*** Block opens ***

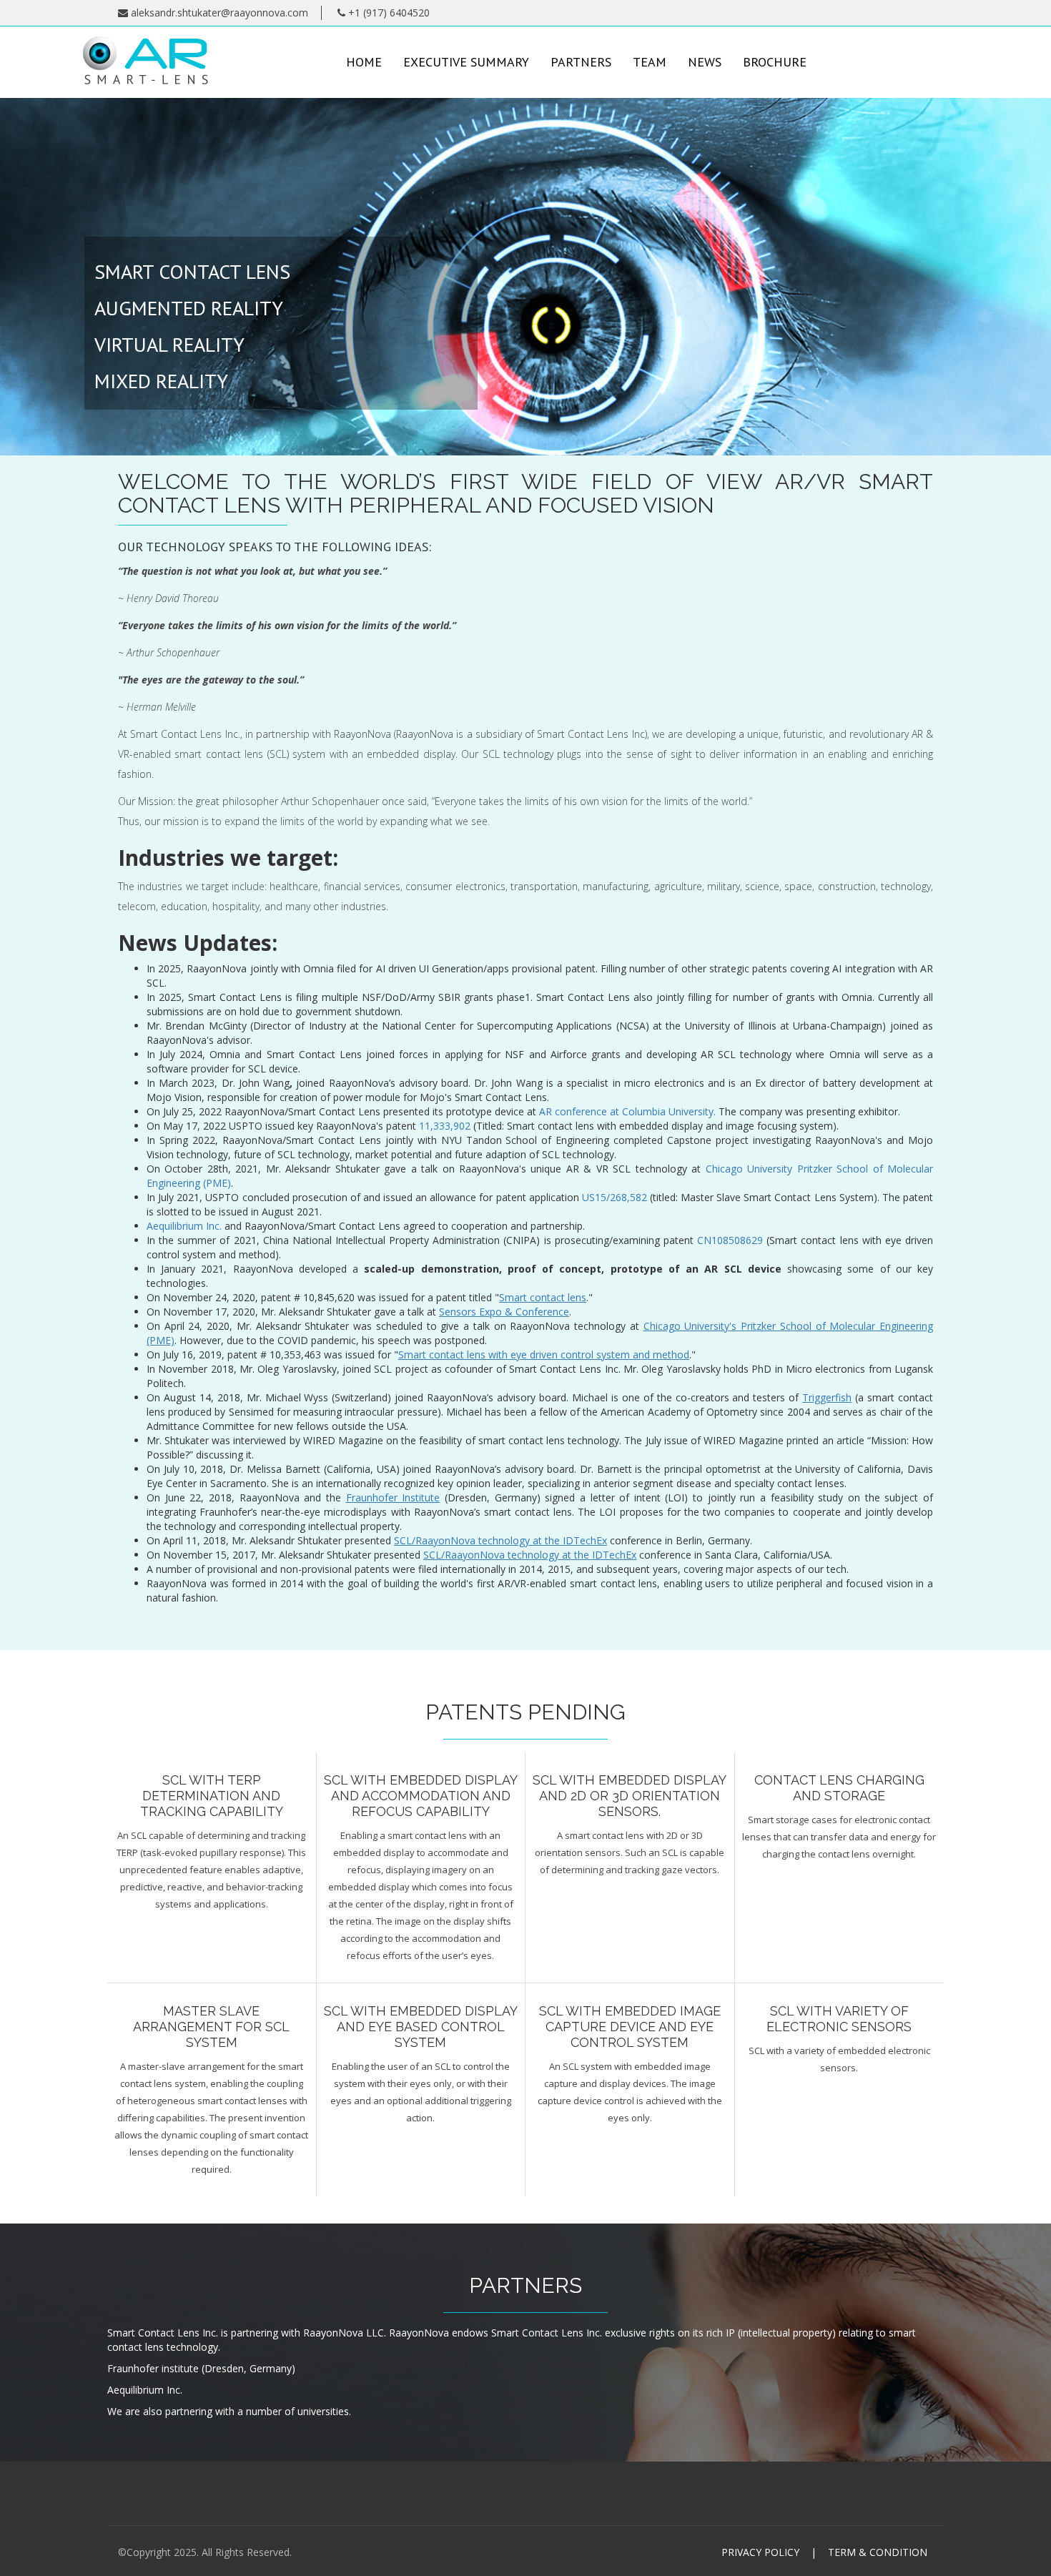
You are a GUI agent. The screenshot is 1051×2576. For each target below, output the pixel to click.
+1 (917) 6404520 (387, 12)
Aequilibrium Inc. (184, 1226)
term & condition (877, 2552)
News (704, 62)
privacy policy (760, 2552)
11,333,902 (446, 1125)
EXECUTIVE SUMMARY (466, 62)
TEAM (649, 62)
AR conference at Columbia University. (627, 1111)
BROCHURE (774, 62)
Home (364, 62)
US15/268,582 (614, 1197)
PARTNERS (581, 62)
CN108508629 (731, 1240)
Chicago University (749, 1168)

*** Block closes ***
*** Block opens ***

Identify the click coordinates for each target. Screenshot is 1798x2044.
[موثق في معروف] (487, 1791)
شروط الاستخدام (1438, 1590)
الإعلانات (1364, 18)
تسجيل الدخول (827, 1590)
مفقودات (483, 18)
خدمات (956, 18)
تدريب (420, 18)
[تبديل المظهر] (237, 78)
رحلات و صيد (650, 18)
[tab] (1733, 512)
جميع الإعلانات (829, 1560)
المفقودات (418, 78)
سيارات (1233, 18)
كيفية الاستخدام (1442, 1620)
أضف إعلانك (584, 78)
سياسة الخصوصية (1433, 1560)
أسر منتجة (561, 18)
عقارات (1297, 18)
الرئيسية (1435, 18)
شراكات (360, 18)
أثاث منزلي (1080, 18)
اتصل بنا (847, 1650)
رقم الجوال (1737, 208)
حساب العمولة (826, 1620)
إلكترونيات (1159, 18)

*** Block closes ***
*** Block opens ***

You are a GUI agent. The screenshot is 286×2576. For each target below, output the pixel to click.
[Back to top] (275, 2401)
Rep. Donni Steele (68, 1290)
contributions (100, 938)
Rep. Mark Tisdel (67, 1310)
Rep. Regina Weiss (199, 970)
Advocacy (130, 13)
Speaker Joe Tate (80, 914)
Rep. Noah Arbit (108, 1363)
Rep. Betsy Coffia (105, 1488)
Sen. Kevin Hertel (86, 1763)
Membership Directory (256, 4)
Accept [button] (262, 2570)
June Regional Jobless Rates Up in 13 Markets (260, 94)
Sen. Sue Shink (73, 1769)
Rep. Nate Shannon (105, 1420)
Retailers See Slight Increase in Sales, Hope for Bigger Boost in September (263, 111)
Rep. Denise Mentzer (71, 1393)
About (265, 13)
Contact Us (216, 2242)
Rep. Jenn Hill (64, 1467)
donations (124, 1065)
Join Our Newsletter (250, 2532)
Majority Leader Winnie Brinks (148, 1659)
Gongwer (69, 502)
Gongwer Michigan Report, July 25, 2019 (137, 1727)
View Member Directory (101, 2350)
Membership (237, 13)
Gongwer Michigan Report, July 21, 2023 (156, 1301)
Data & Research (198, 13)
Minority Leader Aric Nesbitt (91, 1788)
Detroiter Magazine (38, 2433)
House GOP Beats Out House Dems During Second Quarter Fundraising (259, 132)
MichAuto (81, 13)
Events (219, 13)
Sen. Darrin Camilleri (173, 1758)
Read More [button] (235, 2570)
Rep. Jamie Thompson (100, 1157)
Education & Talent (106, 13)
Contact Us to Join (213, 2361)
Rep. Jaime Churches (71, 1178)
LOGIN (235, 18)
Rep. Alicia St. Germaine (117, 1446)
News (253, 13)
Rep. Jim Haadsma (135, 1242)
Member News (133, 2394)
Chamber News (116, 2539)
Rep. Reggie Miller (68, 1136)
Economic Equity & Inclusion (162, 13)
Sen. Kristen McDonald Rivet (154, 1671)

*** Block closes ***

#### Instructions for the task
Which lines in the listing have the string "University"? Pick them out and copy them.

#### Your response
AR conference at Columbia University. (627, 1111)
Chicago University (749, 1168)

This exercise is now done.